Comme on s’y attendait, le camp présidentiel ne trouve rien à redire du fichier, sinon que s’il est défaillant " il l’est pour tout le monde ", selon les propos du directeur de campagne du candidat sortant. Une posture qui, bien que compréhensive, laisse de côté les nombreuses irrégularités relevées ça et là sur l’ensemble du territoire national. Elle ne permet surtout pas de situer la responsabilité sur ces cas bien avérés d’irrégularités.
A Ouahigouya, dans le fief du directeur de la campagne présidentielle, Salif Diallo, des individus formellement connus comme des Cdpistes se faisaient la concurrence dans la distribution de fausses cartes d’électeurs et des actes de naissances.

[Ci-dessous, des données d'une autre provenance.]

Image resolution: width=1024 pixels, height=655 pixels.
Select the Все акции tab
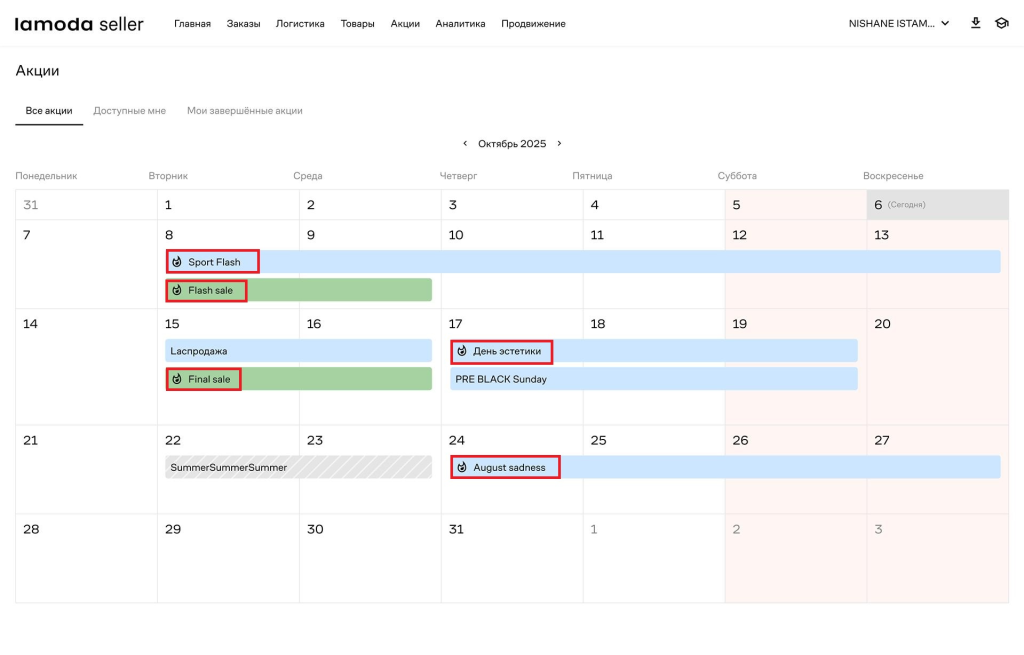tap(49, 111)
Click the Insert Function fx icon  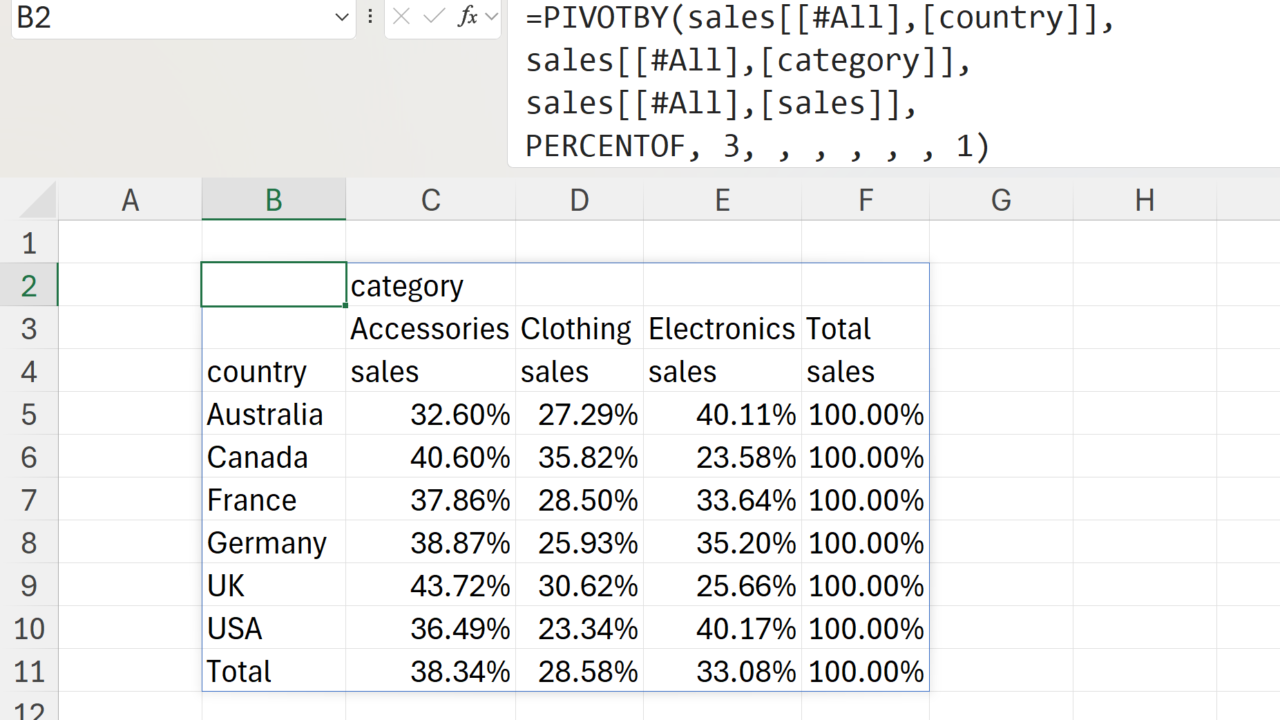coord(467,17)
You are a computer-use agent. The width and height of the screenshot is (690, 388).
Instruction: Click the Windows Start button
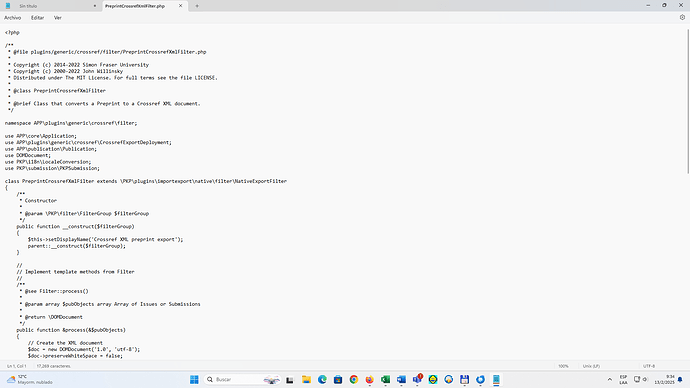point(194,379)
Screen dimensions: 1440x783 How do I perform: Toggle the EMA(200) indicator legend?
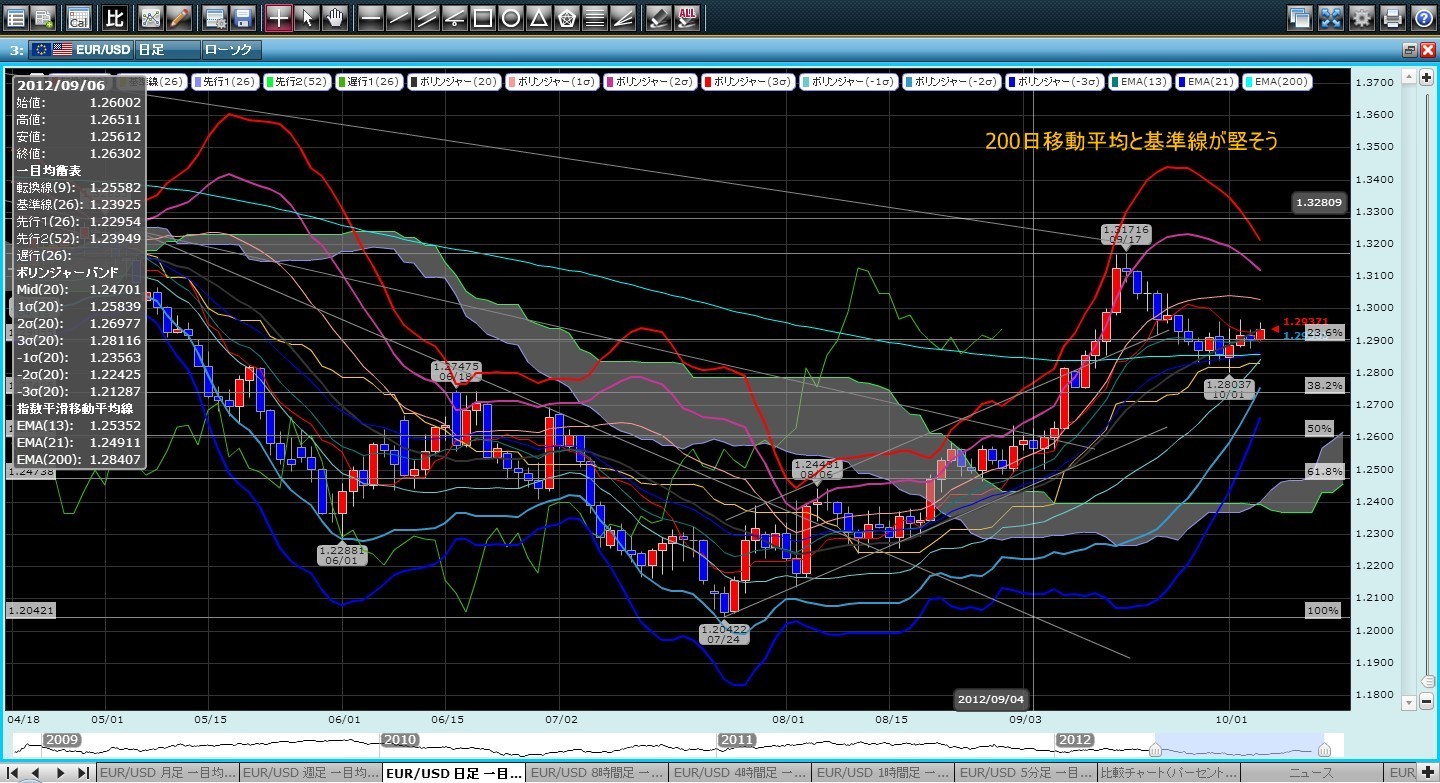(x=1277, y=81)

Ils se sont signalés également dans les bureaux de vote où ils ont continué la propagande pour leur candidat. A Banfora, c’est une dame identifiée comme militante très engagée du parti au pouvoir qui distribuait les fameuses cartes avec des complicités bien établies au niveau de la mairie. Dans d’autres localités, des actes similaires ont été signalés, pas seulement par l’opposition, mais aussi par des observateurs nationaux et internationaux. Il y a eu encore le transport des électeurs d’une localité à une autre.
Ces " électeurs volants " ont été signalés surtout sur les axes Ouaga-Koudougou, Ouaga-Ouahigouya et Ouaga-Sapouy. Les véhicules ayant servi à leur transport ne laissaient pas de doute sur leur appartenance politique.

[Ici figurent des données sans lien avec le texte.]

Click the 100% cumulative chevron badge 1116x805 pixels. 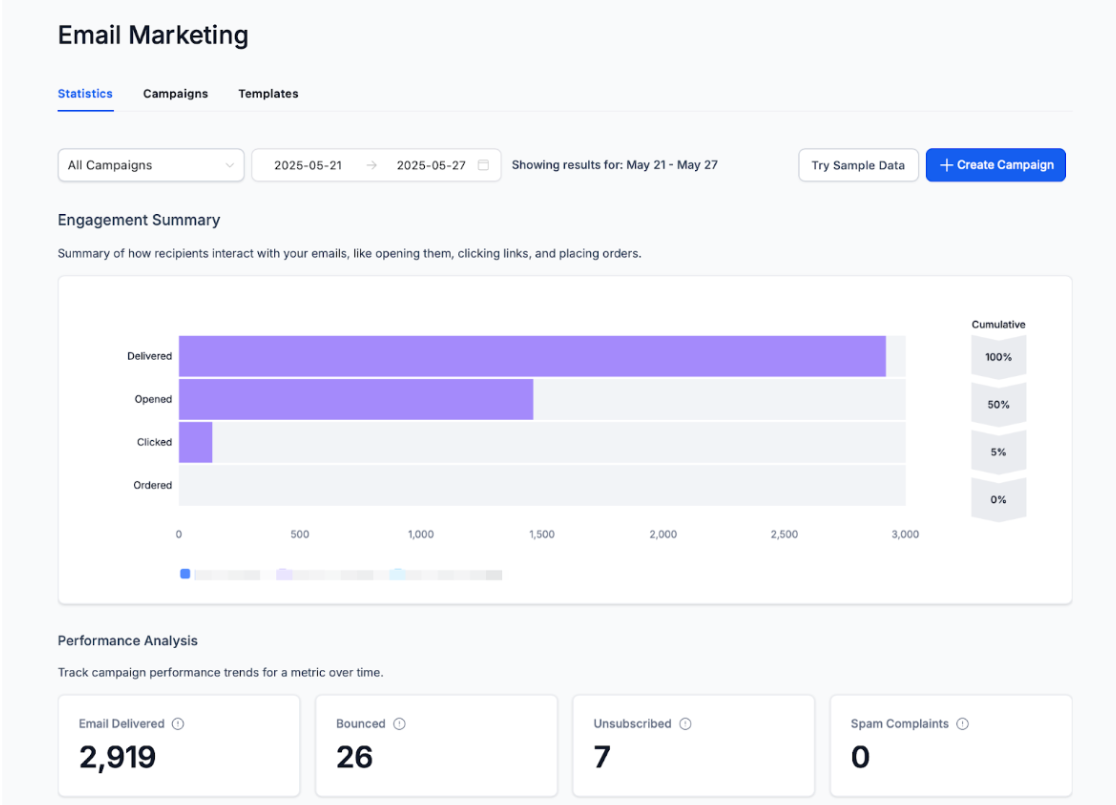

Pour certains candidats de l’opposition, ces cas sont suffisamment nombreux pour entacher la sincérité du scrutin. Néanmoins, ils se refusent à déposer des recours car, selon eux, le Conseil constitutionnel, l’institution chargée de les examiner, serait à la solde du pouvoir. Emile Paré, candidat classé 10ème avec moins de 15 000 voix n’hésite pas à affirmer que " les résultats étaient connus d’avance depuis plus d’un an ". Comme preuve, il renvoie les journalistes " au sondeur du CGD ".
En effet, les deux sondages du Centre pour la gouvernance démocratique (CGD) de juin-juillet et octobre 2005, donnaient Blaise Compaoré gagnant dans tous les cas de figure avec un score proche de 70%. Celui qui avait un caractère national lui donnait même un avantage de plus de 76%. Malgré les appréhensions, souvent justes, sur les capacités du Centre à réaliser un travail du genre, il reste que les résultats de ses sondages traduisaient une réalité : la quasi inexistence des partis de l’opposition sur le terrain en tant qu’entités structurées. C’est la principale cause de la défaite de l’opposition.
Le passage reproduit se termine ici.